IL TUO COMPITO:
Aggiorna le righe a partire da quella che contiene "You are a computer-use" fino a quella che contiene "point(346,254)", entrambe incluse, sostituendo "circled" con "highlighted" e lasciando invariato tutto il resto. Riporta le righe aggiornate senza le immagini.
+++ DATI FORNITI
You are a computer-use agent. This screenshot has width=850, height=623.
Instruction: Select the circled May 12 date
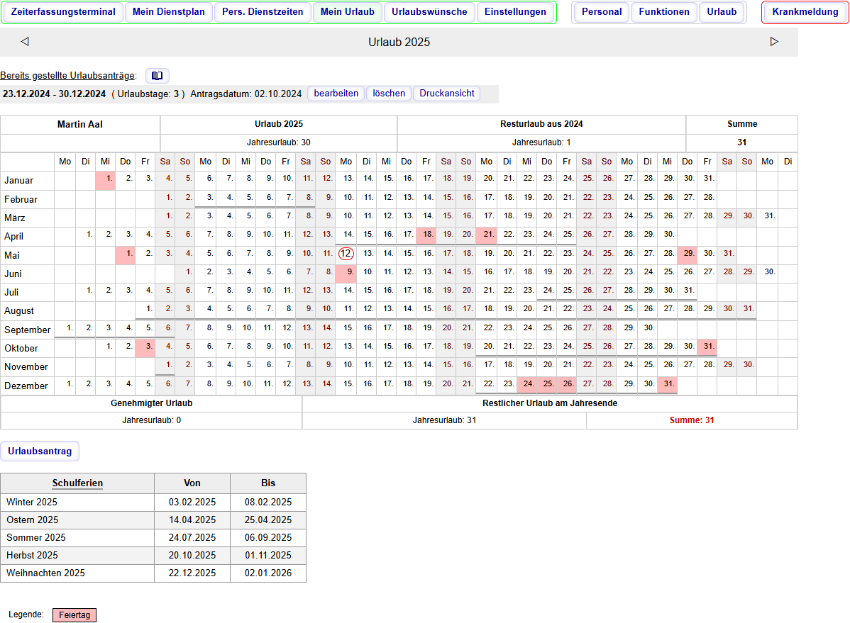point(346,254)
++++++
+++ DATI FORNITI
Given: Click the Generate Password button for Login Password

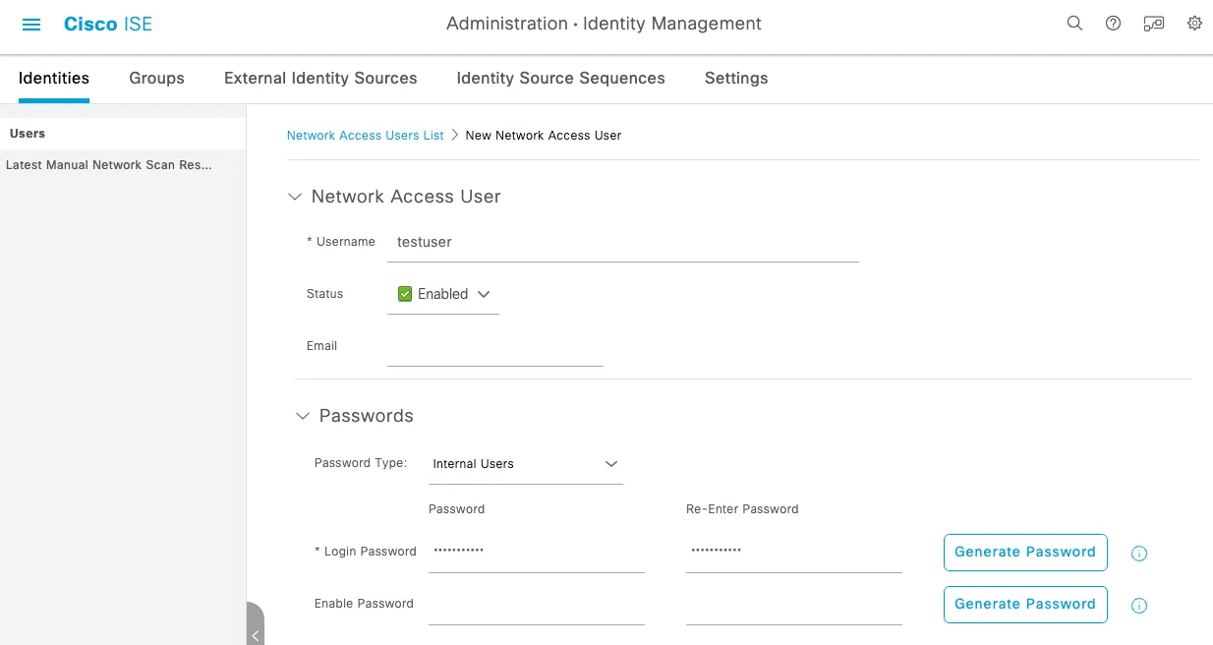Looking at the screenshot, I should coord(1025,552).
++++++
+++ DATI FORNITI
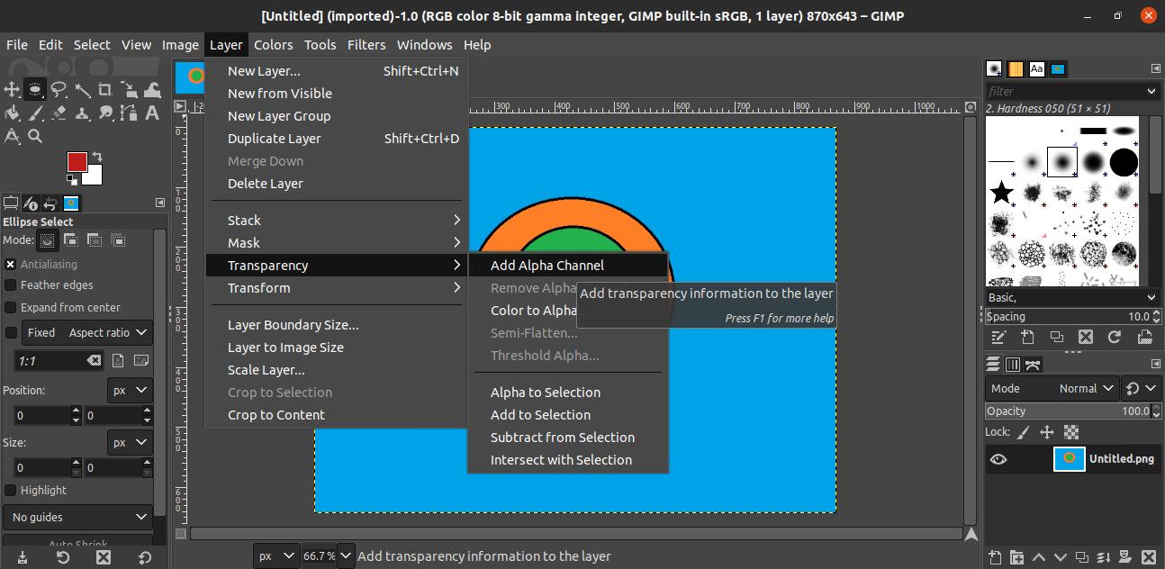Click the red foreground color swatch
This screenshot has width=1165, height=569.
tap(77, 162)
++++++
RISPOSTA SCRITTA:
You are a computer-use agent. This screenshot has width=850, height=623.
Instruction: Select the highlighted May 12 date
point(346,254)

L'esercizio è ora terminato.